Style-wise, Callum will be fighting from the outside. Facing a heavy-handed puncher like Beterviev, Smith will need to be as sharp as a knife with an obsidian blade, which doesn’t bode well with needing to get the rust off during the fight. This main event, along with the rest of the card, will be broadcast on ESPN+.

Last January, Anthony Yarde’s performance against Artur Beterbiev was admirable. Both men landed their share of bombs, especially with the right hand, which eventually halted the action in the 8th round. Beterbiev has only fought four times since dispatching Oleksandr Gvozdyk in a great two-way battle. Beterbiev is an aggressive boxer, to say the least, and he does get hit plenty on his way inside in an attempt to land a power punch to close the show. Can Callum Smith stay out of range on the outside while scoring enough points to win rounds on the judge’s scorecards?

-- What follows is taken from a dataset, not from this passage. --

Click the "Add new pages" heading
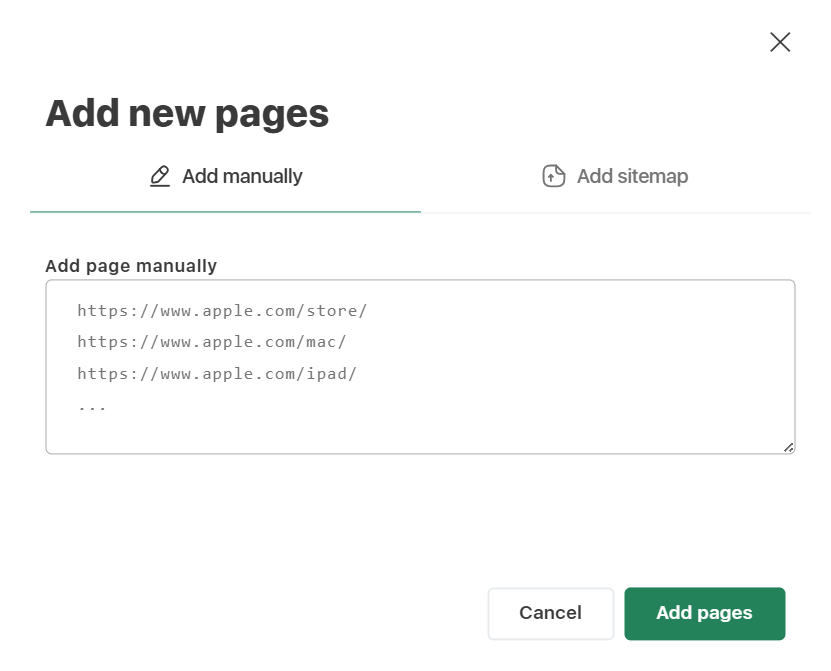Image resolution: width=831 pixels, height=671 pixels. click(x=187, y=114)
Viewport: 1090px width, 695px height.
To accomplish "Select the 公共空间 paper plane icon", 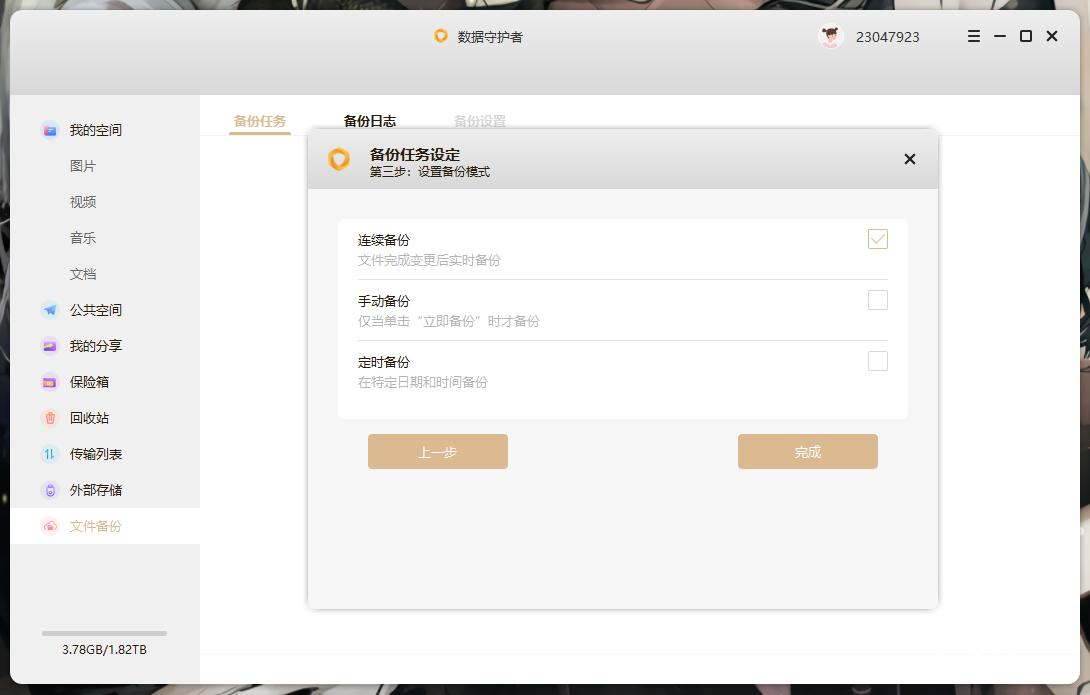I will coord(49,310).
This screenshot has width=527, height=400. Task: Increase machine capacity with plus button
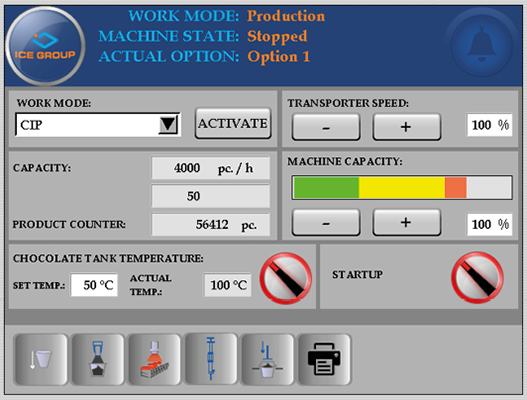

When answering that question, we can’t just assume that simply landing a jab or 1-2 would be enough to win this fight. Sure, Callum can win rounds, but the important part of landing on Beterbiev is gaining his respect. In all honesty, Gvozdyk was looking very accurate, landing double-digit punches in all but one of the first six rounds. In the last four rounds, he landed double digits just one time before getting stopped.

Let’s start with the 5-inch reach advantage for Callum Smith. Using that length with an active jab while landing enough power shots will be a must for Smith. Callum can’t fall in love with combinations, especially 3 or 4 punches in a row, which would leave him susceptible to more incoming damage. Smith is very good at punching with his opponent, but a catch-and-shoot strategy plays into Beterbiev’s hands. Back to those 2-punch combos, Callum does a good job of mixing them up. At times, it is a lead right-left hook, while other combos feature a left hook-right uppercut.

Smith is a good body puncher, but you don’t generally see the taller boxer going downstairs all that much, let alone versus a thudding puncher. Even before the loss to Canelo, Jon Ryder set a blueprint by using aggression to consistently back Smith on the ropes. Callum has a bad habit of shelling up and leaning on the ropes or in the corner rather than tying up or finding the exit to escape. Ryder also fights in a similar pattern as Artur by changing levels when attacking. It will be up to Callum to identify Beterbiev dropping levels before letting loose with homerun hitters as a tell and timing him at that moment, which is easier said than done, obviously.

While raging forward, Artur has an underrated jab and short, compact, powerful punches. Beterbiev is craftier than giving credit for, not just a caveman like some claim. For example, the way he turns his jab into a left hook is proof he’s skillful. As previously mentioned, he can be hit with the same punch repeatedly, but to be fair, so can Callum Smith. At some point in his career, Artur will fall off the cliff and get old overnight, as the old saying goes. This boxing podcaster believes that’s the only way Callum Smith will win this fight.

My Official Prediction is Artur Beterbiev by late stoppage.